By Madelynn Coldiron
Staff Writer

The Daviess County school board and staff have built a bridge over the technology divide so that all the district’s high school students can have the same technology resources. The bridge was built with wireless laptop computers, which have been given to the 900 freshmen at the system’s two high schools.


Crossing the technology barrier that separates children who have computers from those who don’t has netted the district the fall PEAK (Public Education Achieves in Kentucky) Award.


“Today’s kids …naturally incorporate technology into their daily activities and they are more likely to be more interested and motivated when the teaching and learning tools are relevant to their world,” said Superintendent Tom Shelton, who led the committee that spearheaded the project. “We believe this will increase student achievement.”


PEAK judge Diana Gross, a member of the Owsley County school board and the KSBA Board of Directors, agreed. She called Daviess County’s eLearning program, “An awesome feat for the district to achieve,” and predicted, “This step will affect achievement for years into the future.”


Board chairwoman Mary Tim Griffin, whose son took part in piloting the program, said students have responded enthusiastically to the laptops because, “they want instant information, and learning is no different.”
Griffin was recently volunteering at one of the district’s high schools and watched students in the cafeteria, where, she said, “they were sitting there eating and working on their laptops.”


In supporting the Daviess County nomination, Apollo High School English teacher Melissa W. Ashby, who has been involved since the inception of the pilot, pointed to several benefits of the laptop program:


· It motivates students because “their enthusiasm for learning increases dramatically when we allow them to use that technology to explore, create and problem-solve.”


· It empowers students by putting the Internet and all its research capabilities at their fingertips. “Synthesis and evaluation, the higher cognitive skills, are practiced much more often when the students ‘own’ their tools instead of occasionally accessing them in a lab situation,” Ashby said.


· It empowers teachers, who also are equipped with laptops and supportive resources and training to use them. This has changed the methods for teaching content, which takes on “new life when taught through the integration of technology,” she said.


· It makes the learning process more efficient – where students would not have time to pursue a classroom question by going to the library, they are able to quickly find answers with their laptops and share the information with the class.


But one of Ashby’s students, Jonathon Nunley, said the most important reason for the program is “learning to use technology in the modern era.


“We use technology in everything we do in this world. Over 90 percent of jobs today use technology in some way. …These laptops are teaching us a great deal about technology and technology concepts. I think this will make all of the students with laptops stronger contenders in the work force because they know how to use and apply technology to their jobs.”

* * *

Aim A: Reproduce the laptop article word for word from "The Daviess County school" to "in Kentucky) Award.".
Aim B: Decide whether each statement agrees with the laptop article, answering yes or no and quoting the words that settle it: (i) The laptops went to the 900 freshmen at the district's two high schools. (ii) Diana Gross serves on the Daviess County school board. (iii) Teachers in the program do not receive laptops.
The material that comes next is separate from the laptop article.

Collected material:
* * *

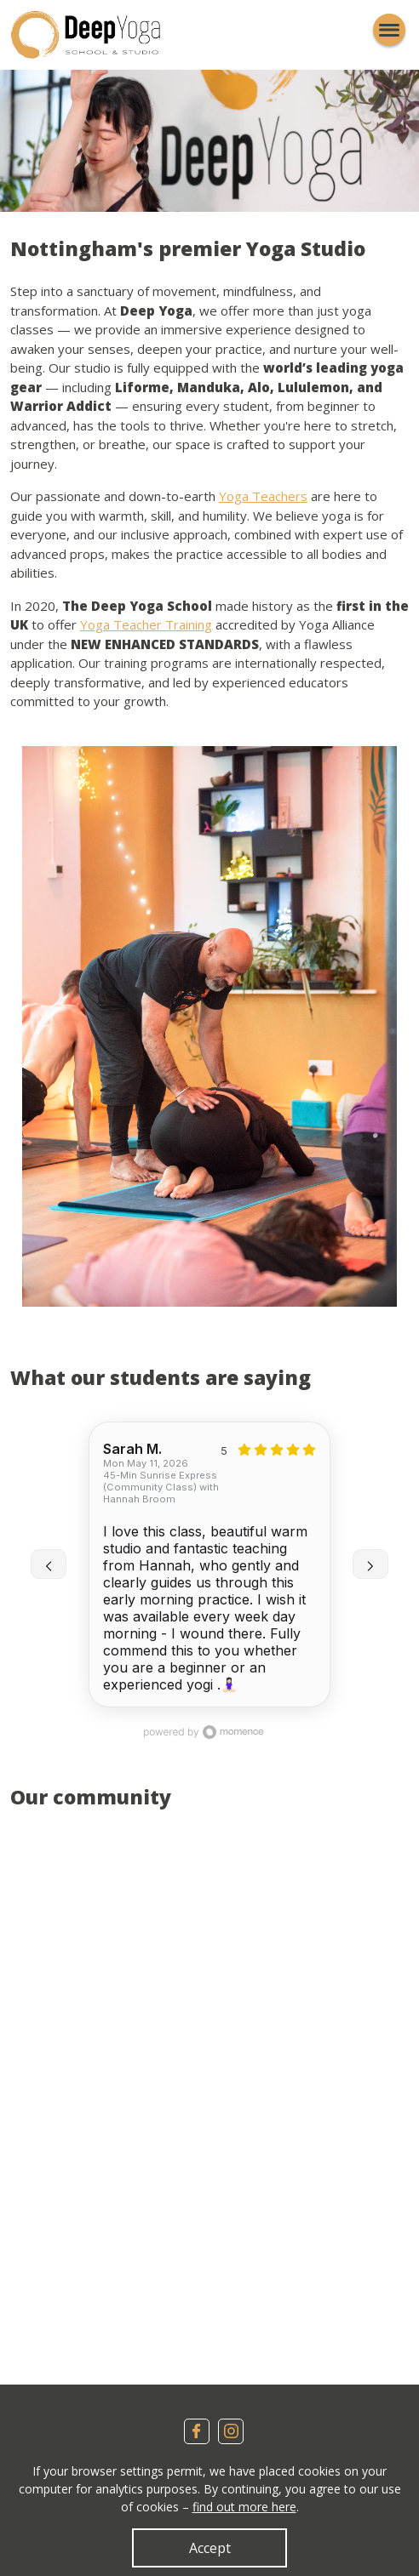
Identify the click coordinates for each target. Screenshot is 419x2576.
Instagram (231, 2431)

* * *

Full solution A:
The Daviess County school board and staff have built a bridge over the technology divide so that all the district’s high school students can have the same technology resources. The bridge was built with wireless laptop computers, which have been given to the 900 freshmen at the system’s two high schools.


Crossing the technology barrier that separates children who have computers from those who don’t has netted the district the fall PEAK (Public Education Achieves in Kentucky) Award.

Full solution B:
(i) Yes: "which have been given to the 900 freshmen at the system’s two high schools."
(ii) No: "a member of the Owsley County school board and the KSBA Board of Directors"
(iii) No: "It empowers teachers, who also are equipped with laptops and supportive resources and training to use them."